Give the records again exactly, with every character kept.

_ _ _ _

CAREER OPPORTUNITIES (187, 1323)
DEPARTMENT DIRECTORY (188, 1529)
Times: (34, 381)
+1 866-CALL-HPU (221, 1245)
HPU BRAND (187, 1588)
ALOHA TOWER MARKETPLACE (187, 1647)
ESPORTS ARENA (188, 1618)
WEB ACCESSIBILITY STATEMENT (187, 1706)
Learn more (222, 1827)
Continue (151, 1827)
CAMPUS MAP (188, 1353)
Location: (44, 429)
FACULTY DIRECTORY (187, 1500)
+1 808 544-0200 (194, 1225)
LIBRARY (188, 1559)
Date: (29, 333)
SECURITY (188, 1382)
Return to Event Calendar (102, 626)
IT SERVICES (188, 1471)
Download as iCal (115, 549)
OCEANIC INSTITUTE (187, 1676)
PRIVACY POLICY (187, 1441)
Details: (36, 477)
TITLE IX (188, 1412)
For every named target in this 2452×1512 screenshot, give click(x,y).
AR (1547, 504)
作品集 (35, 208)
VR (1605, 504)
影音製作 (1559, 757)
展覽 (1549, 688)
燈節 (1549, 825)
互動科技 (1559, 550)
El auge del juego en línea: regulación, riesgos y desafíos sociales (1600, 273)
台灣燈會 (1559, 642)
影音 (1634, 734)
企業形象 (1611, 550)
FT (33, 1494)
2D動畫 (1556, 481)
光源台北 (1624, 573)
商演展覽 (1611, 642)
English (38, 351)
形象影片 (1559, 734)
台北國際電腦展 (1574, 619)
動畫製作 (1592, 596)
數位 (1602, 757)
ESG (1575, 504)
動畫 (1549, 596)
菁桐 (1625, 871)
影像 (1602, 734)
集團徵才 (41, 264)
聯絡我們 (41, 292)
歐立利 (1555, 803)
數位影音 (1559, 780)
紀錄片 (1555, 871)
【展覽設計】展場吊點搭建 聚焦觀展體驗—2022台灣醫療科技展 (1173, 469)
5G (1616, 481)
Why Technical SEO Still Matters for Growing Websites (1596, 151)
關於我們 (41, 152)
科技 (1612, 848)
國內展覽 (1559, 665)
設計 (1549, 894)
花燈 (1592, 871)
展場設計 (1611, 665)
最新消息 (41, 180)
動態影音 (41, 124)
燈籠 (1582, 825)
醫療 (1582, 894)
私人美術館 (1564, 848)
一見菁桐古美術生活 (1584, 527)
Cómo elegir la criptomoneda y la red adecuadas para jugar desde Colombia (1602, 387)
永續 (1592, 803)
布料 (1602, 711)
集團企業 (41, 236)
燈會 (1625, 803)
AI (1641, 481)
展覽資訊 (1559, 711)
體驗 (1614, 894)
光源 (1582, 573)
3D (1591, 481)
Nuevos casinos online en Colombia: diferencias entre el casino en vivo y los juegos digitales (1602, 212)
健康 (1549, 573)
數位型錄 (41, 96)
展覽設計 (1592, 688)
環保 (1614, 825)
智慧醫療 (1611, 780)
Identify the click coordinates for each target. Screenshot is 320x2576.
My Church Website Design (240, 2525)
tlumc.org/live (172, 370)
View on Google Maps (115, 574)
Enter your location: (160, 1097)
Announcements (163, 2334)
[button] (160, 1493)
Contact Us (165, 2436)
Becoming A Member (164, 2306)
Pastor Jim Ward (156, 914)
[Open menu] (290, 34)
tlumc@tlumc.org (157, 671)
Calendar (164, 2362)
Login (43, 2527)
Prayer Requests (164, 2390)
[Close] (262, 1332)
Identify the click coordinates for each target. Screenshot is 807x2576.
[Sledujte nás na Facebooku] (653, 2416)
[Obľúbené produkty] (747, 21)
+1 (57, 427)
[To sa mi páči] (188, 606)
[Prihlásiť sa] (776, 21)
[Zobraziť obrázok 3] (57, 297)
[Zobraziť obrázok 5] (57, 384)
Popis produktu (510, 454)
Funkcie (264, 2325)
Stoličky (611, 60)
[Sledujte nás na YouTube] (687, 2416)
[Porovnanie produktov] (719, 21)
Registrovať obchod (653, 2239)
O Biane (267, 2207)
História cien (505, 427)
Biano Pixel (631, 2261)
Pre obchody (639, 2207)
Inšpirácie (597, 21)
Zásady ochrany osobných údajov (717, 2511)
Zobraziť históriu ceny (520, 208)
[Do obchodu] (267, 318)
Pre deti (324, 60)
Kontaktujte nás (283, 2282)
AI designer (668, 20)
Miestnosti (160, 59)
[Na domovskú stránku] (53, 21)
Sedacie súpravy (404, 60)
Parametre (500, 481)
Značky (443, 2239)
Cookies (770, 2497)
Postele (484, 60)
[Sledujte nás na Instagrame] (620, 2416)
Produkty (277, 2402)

_ _ _ _

__RESULT BELOW__
CAREER OPPORTUNITIES (187, 1323)
DEPARTMENT DIRECTORY (188, 1529)
Times: (34, 381)
+1 866-CALL-HPU (221, 1245)
HPU BRAND (187, 1588)
ALOHA TOWER MARKETPLACE (187, 1647)
ESPORTS ARENA (188, 1618)
WEB ACCESSIBILITY STATEMENT (187, 1706)
Learn more (222, 1827)
Continue (151, 1827)
CAMPUS MAP (188, 1353)
Location: (44, 429)
FACULTY DIRECTORY (187, 1500)
+1 808 544-0200 (194, 1225)
LIBRARY (188, 1559)
Date: (29, 333)
SECURITY (188, 1382)
Return to Event Calendar (102, 626)
IT SERVICES (188, 1471)
Download as iCal (115, 549)
OCEANIC INSTITUTE (187, 1676)
PRIVACY POLICY (187, 1441)
Details: (36, 477)
TITLE IX (188, 1412)
For every named target in this 2452×1512 screenshot, give click(x,y).
AR (1547, 504)
作品集 (35, 208)
VR (1605, 504)
影音製作 (1559, 757)
展覽 (1549, 688)
燈節 (1549, 825)
互動科技 (1559, 550)
El auge del juego en línea: regulación, riesgos y desafíos sociales (1600, 273)
台灣燈會 (1559, 642)
影音 (1634, 734)
企業形象 (1611, 550)
FT (33, 1494)
2D動畫 (1556, 481)
光源台北 (1624, 573)
商演展覽 (1611, 642)
English (38, 351)
形象影片 (1559, 734)
台北國際電腦展 (1574, 619)
動畫製作 (1592, 596)
數位 (1602, 757)
ESG (1575, 504)
動畫 (1549, 596)
菁桐 (1625, 871)
影像 (1602, 734)
集團徵才 (41, 264)
聯絡我們 (41, 292)
歐立利 (1555, 803)
數位影音 (1559, 780)
紀錄片 (1555, 871)
【展覽設計】展場吊點搭建 聚焦觀展體驗—2022台灣醫療科技展 (1173, 469)
5G (1616, 481)
Why Technical SEO Still Matters for Growing Websites (1596, 151)
關於我們 (41, 152)
科技 (1612, 848)
國內展覽 (1559, 665)
設計 (1549, 894)
花燈 (1592, 871)
展場設計 (1611, 665)
最新消息 (41, 180)
動態影音 (41, 124)
燈籠 (1582, 825)
醫療 (1582, 894)
私人美術館 (1564, 848)
一見菁桐古美術生活 (1584, 527)
Cómo elegir la criptomoneda y la red adecuadas para jugar desde Colombia (1602, 387)
永續 (1592, 803)
布料 (1602, 711)
集團企業 (41, 236)
燈會 (1625, 803)
AI (1641, 481)
展覽資訊 (1559, 711)
體驗 (1614, 894)
光源 (1582, 573)
3D (1591, 481)
Nuevos casinos online en Colombia: diferencias entre el casino en vivo y los juegos digitales (1602, 212)
健康 (1549, 573)
數位型錄 (41, 96)
展覽設計 (1592, 688)
環保 (1614, 825)
智慧醫療 (1611, 780)
Identify the click coordinates for each target. Screenshot is 320x2576.
My Church Website Design (240, 2525)
tlumc.org/live (172, 370)
View on Google Maps (115, 574)
Enter your location: (160, 1097)
Announcements (163, 2334)
[button] (160, 1493)
Contact Us (165, 2436)
Becoming A Member (164, 2306)
Pastor Jim Ward (156, 914)
[Open menu] (290, 34)
tlumc@tlumc.org (157, 671)
Calendar (164, 2362)
Login (43, 2527)
Prayer Requests (164, 2390)
[Close] (262, 1332)
Identify the click coordinates for each target. Screenshot is 807x2576.
[Sledujte nás na Facebooku] (653, 2416)
[Obľúbené produkty] (747, 21)
+1 (57, 427)
[To sa mi páči] (188, 606)
[Prihlásiť sa] (776, 21)
[Zobraziť obrázok 3] (57, 297)
[Zobraziť obrázok 5] (57, 384)
Popis produktu (510, 454)
Funkcie (264, 2325)
Stoličky (611, 60)
[Sledujte nás na YouTube] (687, 2416)
[Porovnanie produktov] (719, 21)
Registrovať obchod (653, 2239)
O Biane (267, 2207)
História cien (505, 427)
Biano Pixel (631, 2261)
Pre obchody (639, 2207)
Inšpirácie (597, 21)
Zásady ochrany osobných údajov (717, 2511)
Zobraziť históriu ceny (520, 208)
[Do obchodu] (267, 318)
Pre deti (324, 60)
Kontaktujte nás (283, 2282)
AI designer (668, 20)
Miestnosti (160, 59)
[Na domovskú stránku] (53, 21)
Sedacie súpravy (404, 60)
Parametre (500, 481)
Značky (443, 2239)
Cookies (770, 2497)
Postele (484, 60)
[Sledujte nás na Instagrame] (620, 2416)
Produkty (277, 2402)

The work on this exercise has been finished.